- [ABOUT THIS EXERCISE]: An exact copy of every record is required.
******************************
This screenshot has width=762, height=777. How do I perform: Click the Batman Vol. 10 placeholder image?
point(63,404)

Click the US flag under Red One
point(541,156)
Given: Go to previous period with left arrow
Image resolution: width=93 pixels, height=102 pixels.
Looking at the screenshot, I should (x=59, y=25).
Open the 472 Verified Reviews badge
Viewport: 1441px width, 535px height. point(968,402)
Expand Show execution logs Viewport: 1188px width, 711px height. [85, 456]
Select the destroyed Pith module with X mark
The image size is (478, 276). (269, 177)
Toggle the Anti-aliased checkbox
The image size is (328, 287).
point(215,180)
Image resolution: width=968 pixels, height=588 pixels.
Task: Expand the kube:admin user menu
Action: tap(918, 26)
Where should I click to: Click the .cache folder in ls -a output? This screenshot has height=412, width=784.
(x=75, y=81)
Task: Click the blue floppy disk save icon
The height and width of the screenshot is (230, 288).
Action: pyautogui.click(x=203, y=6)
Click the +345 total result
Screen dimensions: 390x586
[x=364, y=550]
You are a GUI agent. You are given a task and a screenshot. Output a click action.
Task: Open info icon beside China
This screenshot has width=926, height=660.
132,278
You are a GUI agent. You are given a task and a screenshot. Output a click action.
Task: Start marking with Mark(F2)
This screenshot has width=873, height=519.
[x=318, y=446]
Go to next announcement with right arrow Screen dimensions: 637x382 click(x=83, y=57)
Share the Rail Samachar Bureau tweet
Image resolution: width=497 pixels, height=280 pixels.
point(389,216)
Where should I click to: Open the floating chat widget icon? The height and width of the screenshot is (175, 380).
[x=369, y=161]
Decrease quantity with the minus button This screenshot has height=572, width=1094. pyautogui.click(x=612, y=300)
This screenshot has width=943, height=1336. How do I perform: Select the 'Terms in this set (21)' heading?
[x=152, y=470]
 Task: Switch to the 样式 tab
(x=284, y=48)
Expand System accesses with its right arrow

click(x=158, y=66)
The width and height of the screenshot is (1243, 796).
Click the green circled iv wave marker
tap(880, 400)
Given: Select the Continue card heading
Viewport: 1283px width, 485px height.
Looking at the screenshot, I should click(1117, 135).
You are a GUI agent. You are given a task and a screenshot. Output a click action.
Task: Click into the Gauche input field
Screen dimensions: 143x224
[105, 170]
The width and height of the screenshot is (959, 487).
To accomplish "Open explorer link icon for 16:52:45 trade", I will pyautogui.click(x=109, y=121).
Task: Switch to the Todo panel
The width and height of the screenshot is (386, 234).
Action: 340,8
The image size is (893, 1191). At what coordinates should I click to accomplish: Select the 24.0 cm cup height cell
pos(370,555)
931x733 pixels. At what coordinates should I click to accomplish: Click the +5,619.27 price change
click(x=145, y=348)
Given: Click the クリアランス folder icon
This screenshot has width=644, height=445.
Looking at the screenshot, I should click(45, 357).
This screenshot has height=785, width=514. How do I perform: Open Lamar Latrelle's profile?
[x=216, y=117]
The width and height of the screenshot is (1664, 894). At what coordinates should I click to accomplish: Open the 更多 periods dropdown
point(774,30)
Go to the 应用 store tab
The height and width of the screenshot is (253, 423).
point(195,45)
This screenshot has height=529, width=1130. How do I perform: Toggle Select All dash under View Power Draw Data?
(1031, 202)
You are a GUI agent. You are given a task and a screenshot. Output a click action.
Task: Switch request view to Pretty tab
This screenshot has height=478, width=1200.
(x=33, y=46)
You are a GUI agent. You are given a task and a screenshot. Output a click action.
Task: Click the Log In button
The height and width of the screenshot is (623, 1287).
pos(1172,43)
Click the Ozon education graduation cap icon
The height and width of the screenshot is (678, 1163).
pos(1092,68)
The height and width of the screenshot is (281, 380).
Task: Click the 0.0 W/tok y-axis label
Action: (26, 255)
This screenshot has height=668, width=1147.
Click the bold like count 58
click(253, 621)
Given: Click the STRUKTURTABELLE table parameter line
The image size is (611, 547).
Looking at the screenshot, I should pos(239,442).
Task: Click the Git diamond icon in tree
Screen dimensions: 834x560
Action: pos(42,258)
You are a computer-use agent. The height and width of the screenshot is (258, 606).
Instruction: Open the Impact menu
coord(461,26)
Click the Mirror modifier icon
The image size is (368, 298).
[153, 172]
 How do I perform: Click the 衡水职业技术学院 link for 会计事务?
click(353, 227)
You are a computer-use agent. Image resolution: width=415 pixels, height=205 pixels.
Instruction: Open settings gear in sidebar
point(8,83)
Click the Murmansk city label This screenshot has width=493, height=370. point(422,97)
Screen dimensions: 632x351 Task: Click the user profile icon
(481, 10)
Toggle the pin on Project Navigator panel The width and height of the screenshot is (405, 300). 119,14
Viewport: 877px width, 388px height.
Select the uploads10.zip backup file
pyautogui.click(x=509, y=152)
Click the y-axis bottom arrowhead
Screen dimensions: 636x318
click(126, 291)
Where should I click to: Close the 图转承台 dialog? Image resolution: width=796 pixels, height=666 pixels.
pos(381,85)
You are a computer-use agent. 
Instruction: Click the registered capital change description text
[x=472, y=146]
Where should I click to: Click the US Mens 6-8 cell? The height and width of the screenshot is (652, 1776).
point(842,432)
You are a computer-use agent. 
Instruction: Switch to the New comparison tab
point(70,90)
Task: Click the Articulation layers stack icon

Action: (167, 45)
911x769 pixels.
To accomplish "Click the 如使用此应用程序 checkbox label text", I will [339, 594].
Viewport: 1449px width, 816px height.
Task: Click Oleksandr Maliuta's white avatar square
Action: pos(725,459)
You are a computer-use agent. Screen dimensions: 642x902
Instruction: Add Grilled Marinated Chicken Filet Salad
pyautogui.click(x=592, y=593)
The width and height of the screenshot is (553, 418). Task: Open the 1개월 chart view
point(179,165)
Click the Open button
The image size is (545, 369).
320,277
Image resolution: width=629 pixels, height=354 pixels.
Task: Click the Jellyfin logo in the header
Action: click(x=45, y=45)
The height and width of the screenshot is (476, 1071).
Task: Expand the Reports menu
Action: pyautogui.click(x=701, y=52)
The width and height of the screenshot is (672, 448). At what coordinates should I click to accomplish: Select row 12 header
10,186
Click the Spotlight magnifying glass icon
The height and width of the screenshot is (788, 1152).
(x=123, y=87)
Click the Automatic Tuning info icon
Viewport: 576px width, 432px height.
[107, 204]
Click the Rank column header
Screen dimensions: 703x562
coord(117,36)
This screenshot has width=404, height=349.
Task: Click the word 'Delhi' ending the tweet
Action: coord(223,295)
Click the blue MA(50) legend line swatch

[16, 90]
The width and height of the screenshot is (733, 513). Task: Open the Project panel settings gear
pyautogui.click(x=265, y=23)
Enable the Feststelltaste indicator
******************************
- [EXERCISE ANSWER]:
This screenshot has width=762, height=777. How do I perform: Click the Batman Vol. 10 placeholder image?
point(63,404)

Click the US flag under Red One
point(541,156)
Given: Go to previous period with left arrow
Image resolution: width=93 pixels, height=102 pixels.
Looking at the screenshot, I should (x=59, y=25).
Open the 472 Verified Reviews badge
Viewport: 1441px width, 535px height. point(968,402)
Expand Show execution logs Viewport: 1188px width, 711px height. [85, 456]
Select the destroyed Pith module with X mark
The image size is (478, 276). (269, 177)
Toggle the Anti-aliased checkbox
The image size is (328, 287).
point(215,180)
Image resolution: width=968 pixels, height=588 pixels.
Task: Expand the kube:admin user menu
Action: tap(918, 26)
Where should I click to: Click the .cache folder in ls -a output? This screenshot has height=412, width=784.
(x=75, y=81)
Task: Click the blue floppy disk save icon
The height and width of the screenshot is (230, 288).
Action: pyautogui.click(x=203, y=6)
Click the +345 total result
Screen dimensions: 390x586
[x=364, y=550]
You are a GUI agent. You are given a task and a screenshot. Output a click action.
Task: Open info icon beside China
This screenshot has width=926, height=660.
132,278
You are a GUI agent. You are given a task and a screenshot. Output a click action.
Task: Start marking with Mark(F2)
This screenshot has width=873, height=519.
[x=318, y=446]
Go to next announcement with right arrow Screen dimensions: 637x382 click(x=83, y=57)
Share the Rail Samachar Bureau tweet
Image resolution: width=497 pixels, height=280 pixels.
point(389,216)
Where should I click to: Open the floating chat widget icon? The height and width of the screenshot is (175, 380).
[x=369, y=161]
Decrease quantity with the minus button This screenshot has height=572, width=1094. pyautogui.click(x=612, y=300)
This screenshot has width=943, height=1336. How do I perform: Select the 'Terms in this set (21)' heading?
[x=152, y=470]
 Task: Switch to the 样式 tab
(x=284, y=48)
Expand System accesses with its right arrow

click(x=158, y=66)
The width and height of the screenshot is (1243, 796).
Click the green circled iv wave marker
tap(880, 400)
Given: Select the Continue card heading
Viewport: 1283px width, 485px height.
Looking at the screenshot, I should click(1117, 135).
You are a GUI agent. You are given a task and a screenshot. Output a click action.
Task: Click into the Gauche input field
Screen dimensions: 143x224
[105, 170]
The width and height of the screenshot is (959, 487).
To accomplish "Open explorer link icon for 16:52:45 trade", I will pyautogui.click(x=109, y=121).
Task: Switch to the Todo panel
The width and height of the screenshot is (386, 234).
Action: 340,8
The image size is (893, 1191). At what coordinates should I click to accomplish: Select the 24.0 cm cup height cell
pos(370,555)
931x733 pixels. At what coordinates should I click to accomplish: Click the +5,619.27 price change
click(x=145, y=348)
Given: Click the クリアランス folder icon
This screenshot has width=644, height=445.
Looking at the screenshot, I should click(45, 357).
This screenshot has height=785, width=514. How do I perform: Open Lamar Latrelle's profile?
[x=216, y=117]
The width and height of the screenshot is (1664, 894). At what coordinates should I click to accomplish: Open the 更多 periods dropdown
point(774,30)
Go to the 应用 store tab
The height and width of the screenshot is (253, 423).
point(195,45)
This screenshot has height=529, width=1130. How do I perform: Toggle Select All dash under View Power Draw Data?
(1031, 202)
You are a GUI agent. You are given a task and a screenshot. Output a click action.
Task: Switch request view to Pretty tab
This screenshot has height=478, width=1200.
(x=33, y=46)
You are a GUI agent. You are given a task and a screenshot. Output a click action.
Task: Click the Log In button
The height and width of the screenshot is (623, 1287).
pos(1172,43)
Click the Ozon education graduation cap icon
The height and width of the screenshot is (678, 1163).
pos(1092,68)
The height and width of the screenshot is (281, 380).
Task: Click the 0.0 W/tok y-axis label
Action: (26, 255)
This screenshot has height=668, width=1147.
Click the bold like count 58
click(253, 621)
Given: Click the STRUKTURTABELLE table parameter line
The image size is (611, 547).
Looking at the screenshot, I should pos(239,442).
Task: Click the Git diamond icon in tree
Screen dimensions: 834x560
Action: pos(42,258)
You are a computer-use agent. The height and width of the screenshot is (258, 606).
Instruction: Open the Impact menu
coord(461,26)
Click the Mirror modifier icon
The image size is (368, 298).
[153, 172]
 How do I perform: Click the 衡水职业技术学院 link for 会计事务?
click(353, 227)
You are a computer-use agent. Image resolution: width=415 pixels, height=205 pixels.
Instruction: Open settings gear in sidebar
point(8,83)
Click the Murmansk city label This screenshot has width=493, height=370. point(422,97)
Screen dimensions: 632x351 Task: Click the user profile icon
(481, 10)
Toggle the pin on Project Navigator panel The width and height of the screenshot is (405, 300). 119,14
Viewport: 877px width, 388px height.
Select the uploads10.zip backup file
pyautogui.click(x=509, y=152)
Click the y-axis bottom arrowhead
Screen dimensions: 636x318
click(126, 291)
Where should I click to: Close the 图转承台 dialog? Image resolution: width=796 pixels, height=666 pixels.
pos(381,85)
You are a computer-use agent. 
Instruction: Click the registered capital change description text
[x=472, y=146]
Where should I click to: Click the US Mens 6-8 cell? The height and width of the screenshot is (652, 1776).
point(842,432)
You are a computer-use agent. 
Instruction: Switch to the New comparison tab
point(70,90)
Task: Click the Articulation layers stack icon

Action: (167, 45)
911x769 pixels.
To accomplish "Click the 如使用此应用程序 checkbox label text", I will [339, 594].
Viewport: 1449px width, 816px height.
Task: Click Oleksandr Maliuta's white avatar square
Action: pos(725,459)
You are a computer-use agent. Screen dimensions: 642x902
Instruction: Add Grilled Marinated Chicken Filet Salad
pyautogui.click(x=592, y=593)
The width and height of the screenshot is (553, 418). Task: Open the 1개월 chart view
point(179,165)
Click the Open button
The image size is (545, 369).
320,277
Image resolution: width=629 pixels, height=354 pixels.
Task: Click the Jellyfin logo in the header
Action: click(x=45, y=45)
The height and width of the screenshot is (476, 1071).
Task: Expand the Reports menu
Action: pyautogui.click(x=701, y=52)
The width and height of the screenshot is (672, 448). At what coordinates should I click to accomplish: Select row 12 header
10,186
Click the Spotlight magnifying glass icon
The height and width of the screenshot is (788, 1152).
(x=123, y=87)
Click the Automatic Tuning info icon
Viewport: 576px width, 432px height.
[107, 204]
Click the Rank column header
Screen dimensions: 703x562
coord(117,36)
This screenshot has width=404, height=349.
Task: Click the word 'Delhi' ending the tweet
Action: coord(223,295)
Click the blue MA(50) legend line swatch

[16, 90]
The width and height of the screenshot is (733, 513). Task: Open the Project panel settings gear
pyautogui.click(x=265, y=23)
Enable the Feststelltaste indicator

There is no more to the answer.